The capital market was very strong before prior to 2008 and they were doing things as if they existed alone in a system where there are so many other contending financial institutions or financial markets. As at that time, everybody was making money and forgot that in making money there is what we call financial friction, and this is what happens between the banking sector and the capital market. “Now, while the banking system has a lot of investible instruments, the capital market has few instruments. We only know about shares and stocks. This is because of the imperfect information in our system.
Both the banking system and capital market lack information and this makes it impossible for banks to lend,” he added. Also, Professor Wumi Iledare, a political economist and Director, Center for Energy Studies, Louisiana State University described the plan as absurd.
“The autonomy of the Central Bank is so central in my opinion to the type of sustainable growth we envisaged. We have four important markets in any viable economy-the resource market, the financial or money market, and the labor market. Looking at Nigeria, government basically controls all the other market except the financial market and the latter is the only market with sanity thus far.
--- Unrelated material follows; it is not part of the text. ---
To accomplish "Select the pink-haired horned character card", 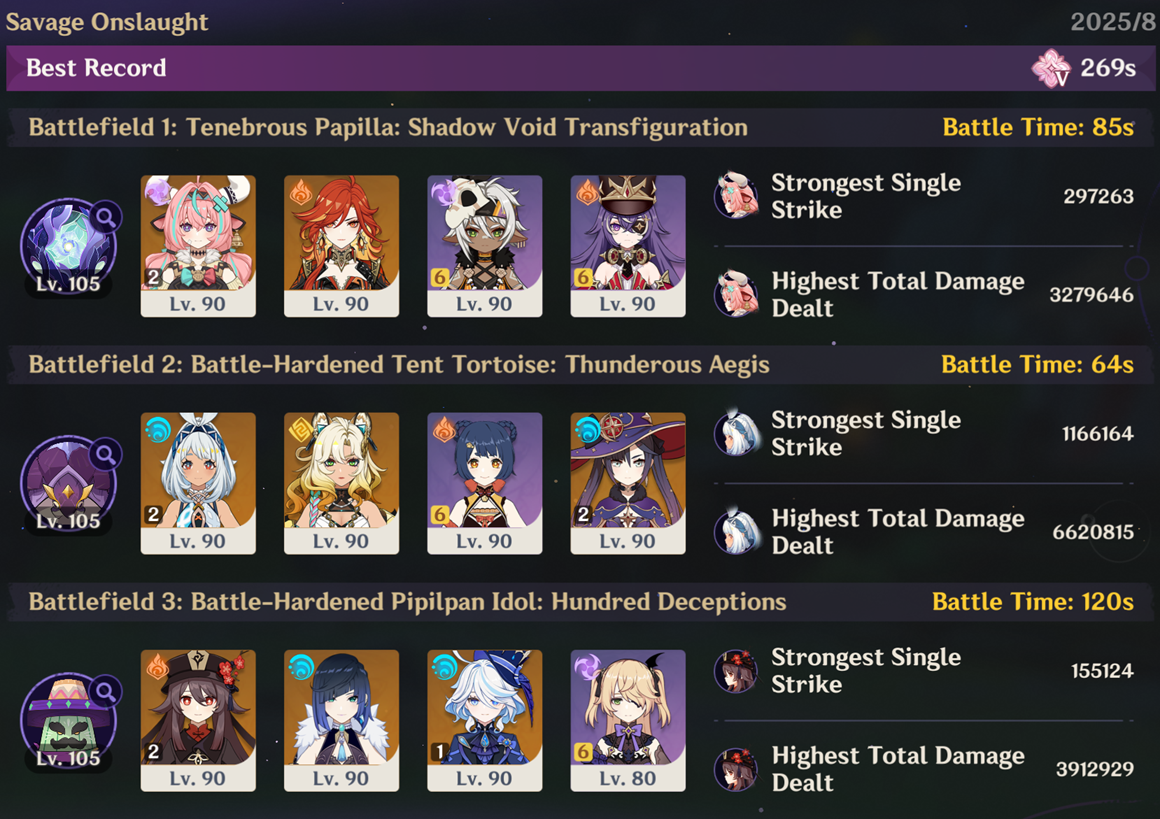I will point(198,246).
Putting CBN under the control of politicians will lead to disaster as evident in the labor market,” he said Iledare said if the National Assembly succeeded in their plan, the impacts would be reflected on the nation’s economy.
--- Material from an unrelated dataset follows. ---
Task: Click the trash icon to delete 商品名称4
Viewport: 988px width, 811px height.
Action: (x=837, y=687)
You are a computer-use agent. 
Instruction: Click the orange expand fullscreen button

“Inflation will go up, unemployment will go up and interest rate will go up and the economy will slump. Right now, Nigeria is among the bottom 20 economies in the world. Our aspiration to be among the 20 will forever be elusive if we take away the autonomy of the CBN. “In fact, I think Nigeria needs an autonomous institution to control the resource market as well,” he advised.
Some of the prominent Nigerians at a recent parley organized by the House Committee on banks and currency on the planned amendment of the Act, CBN and other stakeholders cautioned that the move was a wrong one and should be discontinued. CBN Governor, Mallam Sanusi Lamido Sanusi, represented by Mr Tunde Lemo, deputy governor in charge of Banking Operations, said it was wrong for the House to move to whittle down the powers of the apex bank. He warned against the amendment of the CBN Act if carried out would hurt the operation of the bank and by extension the economy.
He said: “An efficient CBN is one that is truly independent.” The CBN governor called the attention of the lawmakers to what he said was the practice in more than 40 countries, insisting that the chief executive of Central Bank was the chairman of the board in those countries.
He advised that rather than amend the Act, the National Assembly should step up oversight of the bank using the current Act. To do that, Sanusi recommended that the National Assembly should demand that it be briefed quarterly by the governor.
Emphasising the dangers of amending the current Act he argued that, apart from the move the hurting the operation of the bank, the reputation of the apex bank would be at stake as a lender of last resort. He maintained that the confidence of Nigerian banks would be eroded before the international community. The CBN boss stressed that taking away the financial autonomy of the bank would limit its ability to fulfill its lender- of – last resort function of providing loans to distressed banks.
This he cautioned would in effect constrained the ability of the bank to achieve its mandate of ensuring financial system stability.